Download the report
-
Après la confirmation de cas de Covid-19 en Haïti le 19 mars par le Ministère de la Santé Publique et de la Population (MSPP), le gouvernement a entrepris des mesures pour freiner sa propagation telles que la réduction des heures de travail, la fermeture des frontières Haïtiano-Dominicaines. D’autres mesures sont annoncées par certains maires, entre autres : accès limité aux marchés de produits agricoles et hygiéniques, fonctionnement réduit des marchés, restriction du transport vers certaines villes (Cap-Haitien, Jérémie) et le département du Sud.
-
La situation sociopolitique demeure calme, mais imprévisible. Cependant, quelques mouvements de panique ont été observés au début de l’épidémie et une inflation modérée se maintient, notamment en ce qui concerne les produits alimentaires, ce qui continue d’affecter l’accès alimentaire des ménages les plus pauvres.
-
Parallèlement, des pluies inférieures à la normale et irrégulières depuis la fin du mois de mars ont ralenti la poursuite des activités agricoles et retardent le développement des plantations en cours dans le Nord, le Nord-Est, l’Ouest, le Centre et le Haut-Artibonite.
-
Les mesures préventives contre la propagation du virus agissent négativement sur le fonctionnement des marchés, les transferts, et l’emploi. Ajouté à cela, les prix élevés des produits alimentaires continuent d’affecter l’accès alimentaire des ménages les plus pauvres et obligeront ces derniers à renforcer les stratégies de crise et de stress pour maintenir leur consommation alimentaire de base. Une insécurité alimentaire de Crise (Phase 3 de l’IPC) et de Stress (Phase 2 de l’IPC), pour la plupart, se maintient, avec une augmentation progressive du nombre de personnes en Crise (Phase 3 de l’IPC).

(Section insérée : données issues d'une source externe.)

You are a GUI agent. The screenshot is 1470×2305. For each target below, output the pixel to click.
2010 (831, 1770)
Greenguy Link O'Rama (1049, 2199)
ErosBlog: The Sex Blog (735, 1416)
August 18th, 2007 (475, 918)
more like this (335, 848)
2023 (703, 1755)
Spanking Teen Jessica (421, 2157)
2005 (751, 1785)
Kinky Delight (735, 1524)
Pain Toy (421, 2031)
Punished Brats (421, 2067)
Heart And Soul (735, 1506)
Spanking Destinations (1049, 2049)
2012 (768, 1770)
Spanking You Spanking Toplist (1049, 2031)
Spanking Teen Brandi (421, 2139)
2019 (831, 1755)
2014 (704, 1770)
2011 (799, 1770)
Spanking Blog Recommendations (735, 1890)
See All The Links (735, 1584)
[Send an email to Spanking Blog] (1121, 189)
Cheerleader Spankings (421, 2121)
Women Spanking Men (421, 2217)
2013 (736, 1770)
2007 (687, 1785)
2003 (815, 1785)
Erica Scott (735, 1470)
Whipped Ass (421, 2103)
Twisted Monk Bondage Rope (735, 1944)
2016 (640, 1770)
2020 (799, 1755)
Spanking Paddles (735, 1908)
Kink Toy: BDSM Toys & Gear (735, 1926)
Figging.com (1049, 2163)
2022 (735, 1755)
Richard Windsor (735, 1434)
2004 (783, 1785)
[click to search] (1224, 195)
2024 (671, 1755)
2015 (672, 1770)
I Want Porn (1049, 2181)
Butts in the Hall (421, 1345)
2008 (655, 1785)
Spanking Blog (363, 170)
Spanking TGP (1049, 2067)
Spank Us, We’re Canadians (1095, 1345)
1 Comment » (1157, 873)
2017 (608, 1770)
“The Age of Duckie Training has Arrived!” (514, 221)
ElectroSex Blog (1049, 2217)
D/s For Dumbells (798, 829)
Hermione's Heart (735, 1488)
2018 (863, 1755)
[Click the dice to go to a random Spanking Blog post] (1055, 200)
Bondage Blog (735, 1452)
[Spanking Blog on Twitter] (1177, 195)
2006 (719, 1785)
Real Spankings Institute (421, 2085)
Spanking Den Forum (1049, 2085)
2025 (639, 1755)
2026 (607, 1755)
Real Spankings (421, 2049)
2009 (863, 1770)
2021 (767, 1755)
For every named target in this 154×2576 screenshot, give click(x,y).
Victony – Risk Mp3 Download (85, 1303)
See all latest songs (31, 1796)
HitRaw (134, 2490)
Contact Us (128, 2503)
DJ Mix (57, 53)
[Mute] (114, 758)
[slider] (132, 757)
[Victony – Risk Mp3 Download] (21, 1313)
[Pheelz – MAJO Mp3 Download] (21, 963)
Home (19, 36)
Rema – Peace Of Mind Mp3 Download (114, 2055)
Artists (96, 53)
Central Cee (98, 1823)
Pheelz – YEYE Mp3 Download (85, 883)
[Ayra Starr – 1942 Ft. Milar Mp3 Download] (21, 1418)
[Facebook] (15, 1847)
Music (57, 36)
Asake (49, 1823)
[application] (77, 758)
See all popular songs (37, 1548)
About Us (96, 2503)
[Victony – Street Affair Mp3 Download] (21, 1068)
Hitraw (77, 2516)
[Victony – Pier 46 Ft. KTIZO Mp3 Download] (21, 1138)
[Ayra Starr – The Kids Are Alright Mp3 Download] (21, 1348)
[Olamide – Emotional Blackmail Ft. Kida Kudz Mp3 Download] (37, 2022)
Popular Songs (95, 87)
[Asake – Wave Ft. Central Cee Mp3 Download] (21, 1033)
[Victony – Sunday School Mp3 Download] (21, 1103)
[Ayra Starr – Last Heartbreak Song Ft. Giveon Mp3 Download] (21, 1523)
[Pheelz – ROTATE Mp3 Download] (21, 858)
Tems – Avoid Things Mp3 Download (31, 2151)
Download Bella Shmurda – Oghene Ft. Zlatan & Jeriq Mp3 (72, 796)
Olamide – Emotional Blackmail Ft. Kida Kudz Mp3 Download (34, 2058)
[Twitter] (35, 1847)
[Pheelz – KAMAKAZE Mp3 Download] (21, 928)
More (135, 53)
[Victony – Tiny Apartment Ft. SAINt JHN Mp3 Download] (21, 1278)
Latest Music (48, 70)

Le contexte de la pandémie Covid-19. Le premier cas de Coronavirus est confirmé en Haïti le 19 mars 2020. Au 26 avril 2020, soixante-douze cas ont été enregistrés, dont 6 morts et 7 rétablis (MSPP, 2020). Le gouvernement haïtien continue les mesures contre la propagation du virus telles que la réduction des heures de travail, la fermeture de la frontière haïtiano-dominicaine, le couvre-feu entrainant automatiquement la fermeture des entreprises qui ne fonctionnaient qu’en soirée (les boites de nuit, etc.), la réduction du nombre de jours et des heures de fonctionnement de certains marchés et la réduction du nombre de passagers dans les véhicules de transport en commun.
D’autres mesures sont adoptées au niveau communal, dont des restrictions d’accès à certains lieux publics, l’interdiction du transport en commun vers certaines villes (Jérémie et Cap-Haitien) et vers le département du Sud, la réduction du nombre de jours de fonctionnement de certains marchés communaux.
La situation sociopolitique demeure calme, malgré quelques événements liés à la violence des gangs ces derniers jours dans certaines zones de Port-au-Prince.
Les conditions météorologiques. Depuis la fin du mois de mars, la plupart des régions font face à des déficits pluviométriques qui retardent les activités de semis et pourraient affecter les cultures de haricot et de maïs semées en février et mars. Cette situation est particulièrement préoccupante au niveau des zones sèches privées de systèmes d’irrigation (Côte Sud, zone littorale Grand’Anse, Haut Plateau, Haut Artibonite et bas Nord-Ouest).
La situation agricole et du bétail. Les activités de préparation des sols et de semis pour la campagne de Printemps sont en cours dans la plupart des régions. Par ailleurs, des récoltes de faible volume d’arachide, de manioc, de banane, de patate douce sont en cours dans le Centre, la Grand’Anse, le Sud, ainsi que de riz dans le Bas Artibonite. Dans les zones en proie aux déficits hydriques (zones littorales de la Grand’Anse, du Sud, le Grand Nord, le Centre, le Haut Artibonite), le déficit d’eau d’abreuvement et de fourrage entraine une détérioration de l’embonpoint des animaux, en particulier des bovins. En conséquence, leur valeur marchande diminue par rapport à la situation observée en janvier dernier.
Disponibilité alimentaire. Les aliments de base, importés pour la plupart, sont disponibles. Les produits locaux comme les racines, les tubercules, la banane le sont également mais à leurs niveaux saisonniers bas. Le maïs et le haricot sont très rares en cette saison, ceci jusqu’aux récoltes en juin. En outre, les mangues provenant de régions de basse altitude sont observées dans plusieurs endroits.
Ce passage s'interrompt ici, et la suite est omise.